Anna Peplowski

Personal information
- Born: September 25, 2002 (age 23) Germantown Hills, Illinois, U.S.

Sport
- Country: United States
- Sport: Swimming
- Strokes: Freestyle, backstroke
- Club: Indiana Swim Club
- College team: Indiana University

Medal record
Women's swimming
Representing the United States
Olympic Games
| Silver medal – second place | 2024 Paris | 4×200 m freestyle |
World Championships (LC)
| Silver medal – second place | 2023 Fukuoka | 4×200 m freestyle |
| Silver medal – second place | 2025 Singapore | 4×200 m freestyle |
Pan Pacific Championships
| Silver medal – second place | 2026 Irvine | 4×200 m freestyle |

= Anna Peplowski =

American swimmer (born 2002)

Anna Peplowski (born September 25, 2002) is an American competitive swimmer.

==Early life==
Peplowski attended Metamora Township High School in Metamora, Illinois northeast of Peoria, Illinois. She attends Indiana University and started swimming for the Indiana Hoosiers during her freshman season in 2021–22. Her older sister Noelle also swam for the Hoosiers.

==Career==
===2022===
At the 2022 U.S. Championships in Irvine, California in July, Peplowski competed in the 200m freestyle, 100 m backstroke, and 200m backstroke. She finished seventh in all three events.

===2023===
Peplowski competed at the 2023 U.S. Championships in Indianapolis held in June and July. She finished seventh in the 200m freestyle. Later in July, Peplowski competed at the 2023 World Championships in Doha, Qatar.

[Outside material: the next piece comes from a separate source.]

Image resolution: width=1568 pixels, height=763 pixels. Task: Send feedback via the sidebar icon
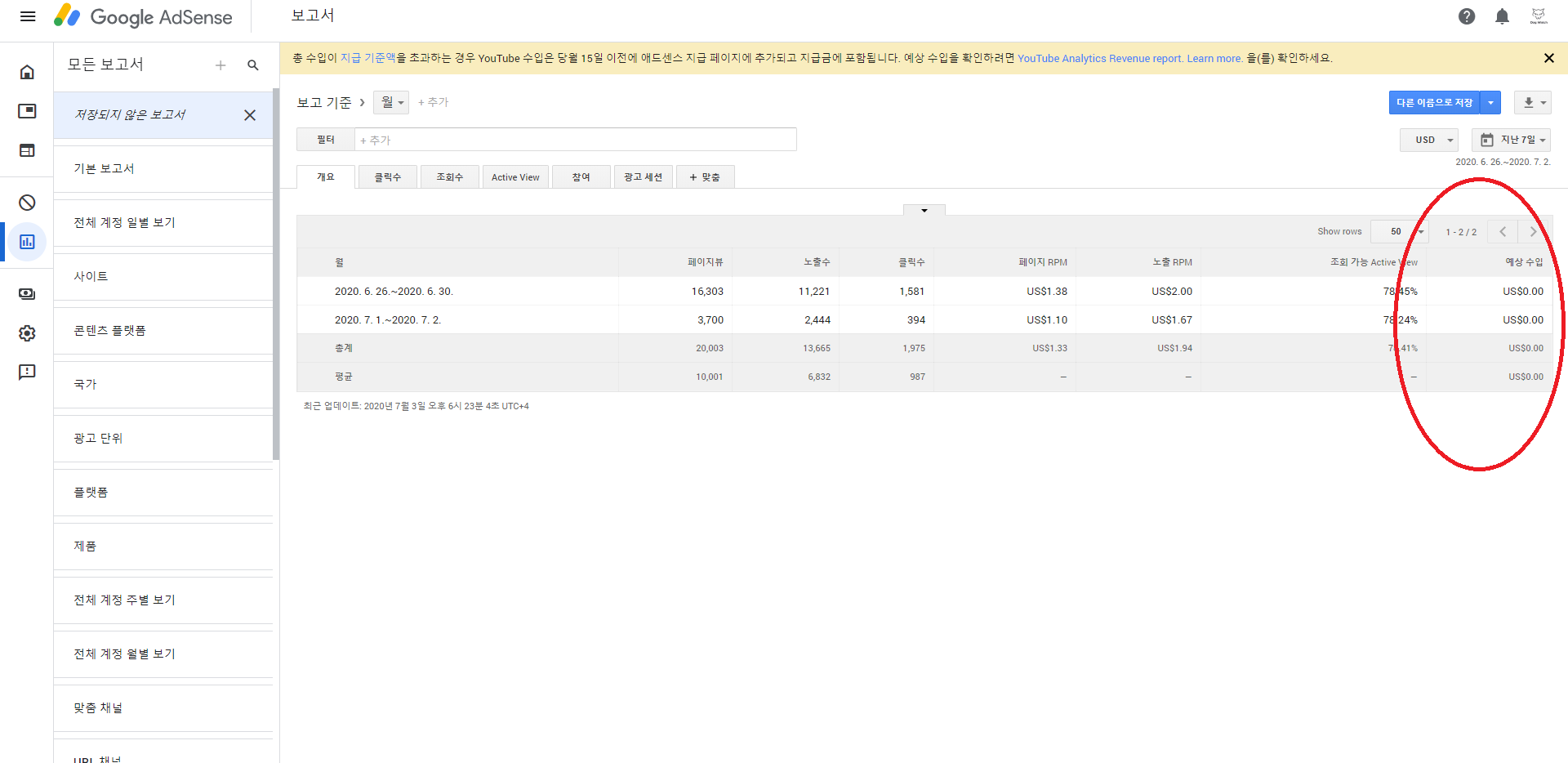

She swam in the heats of the 4 × 200 m freestyle relay, and the U.S. finished second in the final, earning her a silver medal.

===2024===
At the 2024 NCAA Championships in Athens, Georgia in March, Peplowski won the silver medal in the 200 yards freestyle and the bronze medal in the 500 yards freestyle. She competed at the 2024 U.S. Olympic Trials in June. She finished fifth in the 200m freestyle and sixth in the 400m freestyle.

=== 2025 ===
At the 2025 NCAA championships Peplowksi won the women's 200 yard freestyle in a 1:40.50. At the US nationals later in June, she tied for fourth in the 200 meter free style with Erin Gemmell with a 1:55.82, qualifying to the world championships. Gemmell and Peplowski later had a swim off to determine who would swim the 200 free individually, with Gemmell winning. At the 2025 World Championships in Singapore, Anna swam prelims of the 4x200 meter freestyle relay splitting a 1:55.16, the fastest split of prelims. She swam the final of this relay as well and split a huge 1:54.75 on the second leg. Together with Claire Weinstein, Erin Gemmell, and Katie Ledecky, they won silver behind Australia. They broke the previous American record set the 2020 Summer Olympics.